**** Text for analysis

14 of 18 people found the following review helpful
Well researched and easy to read,
Amazon Verified Purchase(What is this?)
This review is from: A New History of Early Christianity (Hardcover)
If you thought you knew about the origins of Christianity, you may be surprised by the evidence given in this book. Whatever you learned at school or Sunday school probably bears little relation to the story presented here. This book is thoroughly researched and reads well, being sufficiently rigorous academically without becoming too technical.
As with all research on religious subject, there will be some critics who have come to their conclusions before examining the evidence. If you have a more open mind then you you will find this book to be a useful addition to debates about the forms of Christianity. we now have. That Christianity was just one of a number of evangelical Jewish sects of the first century, that the gospels were written in Greek, a language that Jesus is very unlikely to have spoken, and that there were a large number of competing versions of Christianity and texts before the 1st Council of Nicea are just some of the sub-plots in the book. Did you know that the Epistle to the Hebrews predates the Gospels, or that the references in Mark to the resurrection were interpolated in the 2nd century?
If you are at all interested in how Christianity developed, then this is the book for you.

********
**** Information shown

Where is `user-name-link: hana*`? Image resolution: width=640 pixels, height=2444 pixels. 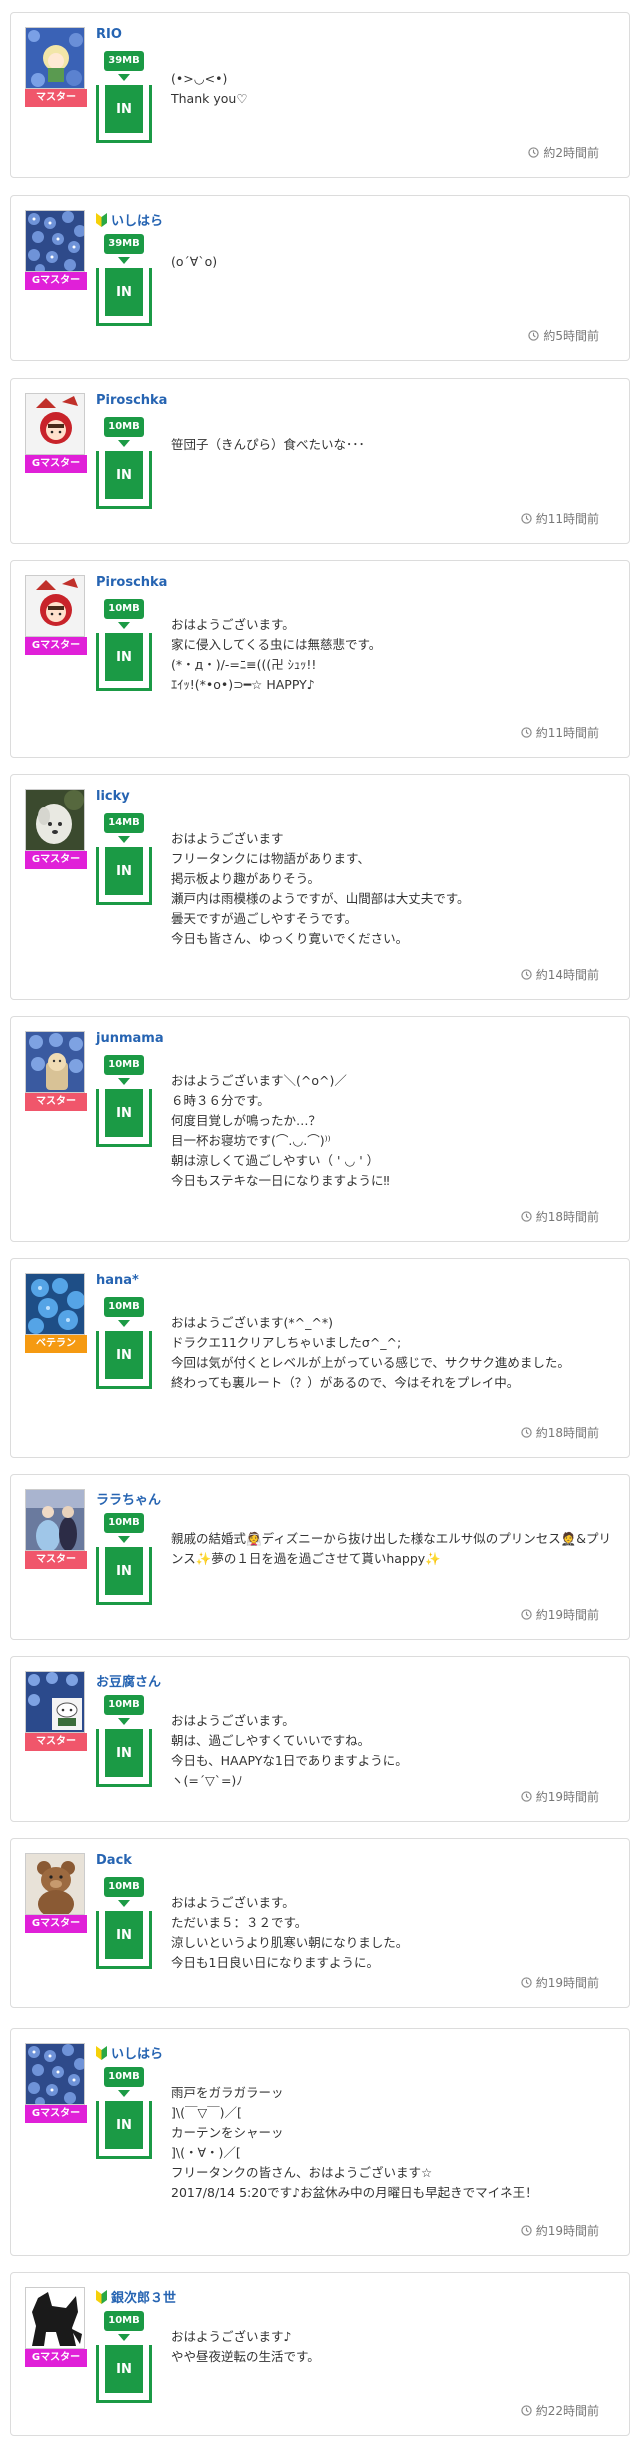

********

Work to complete
a) Rewrite the review's paragraph beginning "If you thought you knew" in a shorter form that keeps its main points.
b) Reproduce the review word for word from "As with all" up to and including "the 2nd century?".
The material above is separate from the review.

Activity answers
a) The book's evidence may surprise readers who think they know how Christianity began, since its account likely differs greatly from what they were taught at school or Sunday school. It is well researched and readable, rigorous enough academically without being too technical.

b)
As with all research on religious subject, there will be some critics who have come to their conclusions before examining the evidence. If you have a more open mind then you you will find this book to be a useful addition to debates about the forms of Christianity. we now have. That Christianity was just one of a number of evangelical Jewish sects of the first century, that the gospels were written in Greek, a language that Jesus is very unlikely to have spoken, and that there were a large number of competing versions of Christianity and texts before the 1st Council of Nicea are just some of the sub-plots in the book. Did you know that the Epistle to the Hebrews predates the Gospels, or that the references in Mark to the resurrection were interpolated in the 2nd century?